§ **PROBLEM STATEMENT**: Would you set down the whole listing again exactly as it appears?

§ **GIVEN ENTRIES**:

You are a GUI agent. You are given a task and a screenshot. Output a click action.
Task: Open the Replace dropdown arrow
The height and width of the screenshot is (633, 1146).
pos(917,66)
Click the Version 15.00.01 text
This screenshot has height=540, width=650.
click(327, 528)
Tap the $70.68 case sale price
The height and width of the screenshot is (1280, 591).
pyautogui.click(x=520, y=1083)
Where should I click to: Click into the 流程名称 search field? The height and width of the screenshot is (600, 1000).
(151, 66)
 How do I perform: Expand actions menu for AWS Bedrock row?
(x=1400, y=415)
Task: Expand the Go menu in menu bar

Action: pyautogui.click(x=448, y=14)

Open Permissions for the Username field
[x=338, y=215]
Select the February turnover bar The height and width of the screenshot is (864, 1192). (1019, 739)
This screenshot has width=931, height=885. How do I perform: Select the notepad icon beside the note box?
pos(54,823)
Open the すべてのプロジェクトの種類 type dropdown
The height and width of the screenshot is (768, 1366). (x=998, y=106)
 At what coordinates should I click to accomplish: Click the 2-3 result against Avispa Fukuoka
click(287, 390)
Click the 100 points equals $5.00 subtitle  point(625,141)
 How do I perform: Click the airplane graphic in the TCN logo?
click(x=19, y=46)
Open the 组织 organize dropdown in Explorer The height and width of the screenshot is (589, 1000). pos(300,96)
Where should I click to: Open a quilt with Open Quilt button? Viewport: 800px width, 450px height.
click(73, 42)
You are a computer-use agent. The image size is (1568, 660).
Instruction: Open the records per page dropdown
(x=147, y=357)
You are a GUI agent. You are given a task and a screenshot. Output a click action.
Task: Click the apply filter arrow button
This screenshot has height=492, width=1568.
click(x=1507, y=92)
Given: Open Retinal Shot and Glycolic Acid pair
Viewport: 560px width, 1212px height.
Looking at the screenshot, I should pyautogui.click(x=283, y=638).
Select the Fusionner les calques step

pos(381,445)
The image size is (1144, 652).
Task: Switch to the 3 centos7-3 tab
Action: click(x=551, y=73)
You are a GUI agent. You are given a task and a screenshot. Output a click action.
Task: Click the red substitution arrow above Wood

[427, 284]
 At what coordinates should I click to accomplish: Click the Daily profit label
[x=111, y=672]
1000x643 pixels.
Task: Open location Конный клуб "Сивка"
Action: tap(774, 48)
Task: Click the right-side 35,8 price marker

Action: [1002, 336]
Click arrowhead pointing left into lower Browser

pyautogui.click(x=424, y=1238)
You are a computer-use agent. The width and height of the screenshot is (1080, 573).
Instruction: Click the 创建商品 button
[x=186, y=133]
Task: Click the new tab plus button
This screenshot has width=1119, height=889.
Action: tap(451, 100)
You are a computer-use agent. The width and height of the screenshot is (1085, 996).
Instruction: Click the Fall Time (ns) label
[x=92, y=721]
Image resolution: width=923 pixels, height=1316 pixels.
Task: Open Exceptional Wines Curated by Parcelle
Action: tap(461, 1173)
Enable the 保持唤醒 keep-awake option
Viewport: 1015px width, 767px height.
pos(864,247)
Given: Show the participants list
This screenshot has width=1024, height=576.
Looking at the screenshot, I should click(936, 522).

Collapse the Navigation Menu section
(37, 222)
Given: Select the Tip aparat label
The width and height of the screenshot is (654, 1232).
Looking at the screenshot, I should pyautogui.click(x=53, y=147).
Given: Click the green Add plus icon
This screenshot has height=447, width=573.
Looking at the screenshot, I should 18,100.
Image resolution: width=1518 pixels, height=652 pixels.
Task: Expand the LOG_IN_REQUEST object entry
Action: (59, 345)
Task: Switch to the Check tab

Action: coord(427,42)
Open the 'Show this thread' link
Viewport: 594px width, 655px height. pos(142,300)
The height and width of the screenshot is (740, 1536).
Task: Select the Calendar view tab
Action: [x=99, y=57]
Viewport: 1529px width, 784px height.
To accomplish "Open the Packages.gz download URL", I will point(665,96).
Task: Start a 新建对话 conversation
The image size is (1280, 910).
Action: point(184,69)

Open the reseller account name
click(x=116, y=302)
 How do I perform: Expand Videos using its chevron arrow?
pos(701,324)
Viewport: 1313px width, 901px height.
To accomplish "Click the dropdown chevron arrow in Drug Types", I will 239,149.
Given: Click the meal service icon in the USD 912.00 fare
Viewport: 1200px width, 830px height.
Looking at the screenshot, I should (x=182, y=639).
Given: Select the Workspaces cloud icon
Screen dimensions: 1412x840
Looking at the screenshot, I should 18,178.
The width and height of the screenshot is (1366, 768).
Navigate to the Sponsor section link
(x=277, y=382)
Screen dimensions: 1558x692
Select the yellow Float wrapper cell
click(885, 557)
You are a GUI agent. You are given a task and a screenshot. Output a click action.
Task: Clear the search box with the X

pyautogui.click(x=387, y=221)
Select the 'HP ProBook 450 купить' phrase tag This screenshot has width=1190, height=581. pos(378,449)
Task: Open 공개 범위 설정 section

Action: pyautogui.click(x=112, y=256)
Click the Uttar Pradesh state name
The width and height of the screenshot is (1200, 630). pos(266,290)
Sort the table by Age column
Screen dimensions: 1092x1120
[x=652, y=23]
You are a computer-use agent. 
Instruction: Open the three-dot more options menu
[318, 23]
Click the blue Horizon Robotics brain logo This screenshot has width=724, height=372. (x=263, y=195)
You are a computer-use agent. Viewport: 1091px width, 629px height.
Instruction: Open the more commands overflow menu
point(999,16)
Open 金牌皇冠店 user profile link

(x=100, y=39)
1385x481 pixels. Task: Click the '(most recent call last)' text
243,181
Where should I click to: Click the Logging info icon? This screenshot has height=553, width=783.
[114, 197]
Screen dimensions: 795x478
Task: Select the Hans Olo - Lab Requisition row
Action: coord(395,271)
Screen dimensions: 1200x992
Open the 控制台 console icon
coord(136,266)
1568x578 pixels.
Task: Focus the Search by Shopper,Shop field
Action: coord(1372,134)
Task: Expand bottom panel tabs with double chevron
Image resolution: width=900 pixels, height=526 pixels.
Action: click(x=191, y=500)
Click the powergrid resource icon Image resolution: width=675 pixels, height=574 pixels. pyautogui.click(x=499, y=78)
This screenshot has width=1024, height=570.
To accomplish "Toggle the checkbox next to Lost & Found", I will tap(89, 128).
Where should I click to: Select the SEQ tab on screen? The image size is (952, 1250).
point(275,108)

§ **ANSWER SPACE**:
You are a GUI agent. You are given a task and a screenshot. Output a click action.
Task: Open the Replace dropdown arrow
The height and width of the screenshot is (633, 1146).
pos(917,66)
Click the Version 15.00.01 text
This screenshot has height=540, width=650.
click(327, 528)
Tap the $70.68 case sale price
The height and width of the screenshot is (1280, 591).
pyautogui.click(x=520, y=1083)
Where should I click to: Click into the 流程名称 search field? The height and width of the screenshot is (600, 1000).
(151, 66)
 How do I perform: Expand actions menu for AWS Bedrock row?
(x=1400, y=415)
Task: Expand the Go menu in menu bar

Action: pyautogui.click(x=448, y=14)

Open Permissions for the Username field
[x=338, y=215]
Select the February turnover bar The height and width of the screenshot is (864, 1192). (1019, 739)
This screenshot has width=931, height=885. How do I perform: Select the notepad icon beside the note box?
pos(54,823)
Open the すべてのプロジェクトの種類 type dropdown
The height and width of the screenshot is (768, 1366). (x=998, y=106)
 At what coordinates should I click to accomplish: Click the 2-3 result against Avispa Fukuoka
click(287, 390)
Click the 100 points equals $5.00 subtitle  point(625,141)
 How do I perform: Click the airplane graphic in the TCN logo?
click(x=19, y=46)
Open the 组织 organize dropdown in Explorer The height and width of the screenshot is (589, 1000). pos(300,96)
Where should I click to: Open a quilt with Open Quilt button? Viewport: 800px width, 450px height.
click(73, 42)
You are a computer-use agent. The image size is (1568, 660).
Instruction: Open the records per page dropdown
(x=147, y=357)
You are a GUI agent. You are given a task and a screenshot. Output a click action.
Task: Click the apply filter arrow button
This screenshot has height=492, width=1568.
click(x=1507, y=92)
Given: Open Retinal Shot and Glycolic Acid pair
Viewport: 560px width, 1212px height.
Looking at the screenshot, I should pyautogui.click(x=283, y=638).
Select the Fusionner les calques step

pos(381,445)
The image size is (1144, 652).
Task: Switch to the 3 centos7-3 tab
Action: click(x=551, y=73)
You are a GUI agent. You are given a task and a screenshot. Output a click action.
Task: Click the red substitution arrow above Wood

[427, 284]
 At what coordinates should I click to accomplish: Click the Daily profit label
[x=111, y=672]
1000x643 pixels.
Task: Open location Конный клуб "Сивка"
Action: tap(774, 48)
Task: Click the right-side 35,8 price marker

Action: [1002, 336]
Click arrowhead pointing left into lower Browser

pyautogui.click(x=424, y=1238)
You are a computer-use agent. The width and height of the screenshot is (1080, 573).
Instruction: Click the 创建商品 button
[x=186, y=133]
Task: Click the new tab plus button
This screenshot has width=1119, height=889.
Action: tap(451, 100)
You are a computer-use agent. The width and height of the screenshot is (1085, 996).
Instruction: Click the Fall Time (ns) label
[x=92, y=721]
Image resolution: width=923 pixels, height=1316 pixels.
Task: Open Exceptional Wines Curated by Parcelle
Action: tap(461, 1173)
Enable the 保持唤醒 keep-awake option
Viewport: 1015px width, 767px height.
pos(864,247)
Given: Show the participants list
This screenshot has width=1024, height=576.
Looking at the screenshot, I should click(936, 522).

Collapse the Navigation Menu section
(37, 222)
Given: Select the Tip aparat label
The width and height of the screenshot is (654, 1232).
Looking at the screenshot, I should pyautogui.click(x=53, y=147).
Given: Click the green Add plus icon
This screenshot has height=447, width=573.
Looking at the screenshot, I should 18,100.
Image resolution: width=1518 pixels, height=652 pixels.
Task: Expand the LOG_IN_REQUEST object entry
Action: (59, 345)
Task: Switch to the Check tab

Action: coord(427,42)
Open the 'Show this thread' link
Viewport: 594px width, 655px height. pos(142,300)
The height and width of the screenshot is (740, 1536).
Task: Select the Calendar view tab
Action: [x=99, y=57]
Viewport: 1529px width, 784px height.
To accomplish "Open the Packages.gz download URL", I will point(665,96).
Task: Start a 新建对话 conversation
The image size is (1280, 910).
Action: point(184,69)

Open the reseller account name
click(x=116, y=302)
 How do I perform: Expand Videos using its chevron arrow?
pos(701,324)
Viewport: 1313px width, 901px height.
To accomplish "Click the dropdown chevron arrow in Drug Types", I will 239,149.
Given: Click the meal service icon in the USD 912.00 fare
Viewport: 1200px width, 830px height.
Looking at the screenshot, I should (x=182, y=639).
Given: Select the Workspaces cloud icon
Screen dimensions: 1412x840
Looking at the screenshot, I should 18,178.
The width and height of the screenshot is (1366, 768).
Navigate to the Sponsor section link
(x=277, y=382)
Screen dimensions: 1558x692
Select the yellow Float wrapper cell
click(885, 557)
You are a GUI agent. You are given a task and a screenshot. Output a click action.
Task: Clear the search box with the X

pyautogui.click(x=387, y=221)
Select the 'HP ProBook 450 купить' phrase tag This screenshot has width=1190, height=581. pos(378,449)
Task: Open 공개 범위 설정 section

Action: pyautogui.click(x=112, y=256)
Click the Uttar Pradesh state name
The width and height of the screenshot is (1200, 630). pos(266,290)
Sort the table by Age column
Screen dimensions: 1092x1120
[x=652, y=23]
You are a computer-use agent. 
Instruction: Open the three-dot more options menu
[318, 23]
Click the blue Horizon Robotics brain logo This screenshot has width=724, height=372. (x=263, y=195)
You are a computer-use agent. Viewport: 1091px width, 629px height.
Instruction: Open the more commands overflow menu
point(999,16)
Open 金牌皇冠店 user profile link

(x=100, y=39)
1385x481 pixels. Task: Click the '(most recent call last)' text
243,181
Where should I click to: Click the Logging info icon? This screenshot has height=553, width=783.
[114, 197]
Screen dimensions: 795x478
Task: Select the Hans Olo - Lab Requisition row
Action: coord(395,271)
Screen dimensions: 1200x992
Open the 控制台 console icon
coord(136,266)
1568x578 pixels.
Task: Focus the Search by Shopper,Shop field
Action: coord(1372,134)
Task: Expand bottom panel tabs with double chevron
Image resolution: width=900 pixels, height=526 pixels.
Action: click(x=191, y=500)
Click the powergrid resource icon Image resolution: width=675 pixels, height=574 pixels. pyautogui.click(x=499, y=78)
This screenshot has width=1024, height=570.
To accomplish "Toggle the checkbox next to Lost & Found", I will tap(89, 128).
Where should I click to: Select the SEQ tab on screen? The image size is (952, 1250).
point(275,108)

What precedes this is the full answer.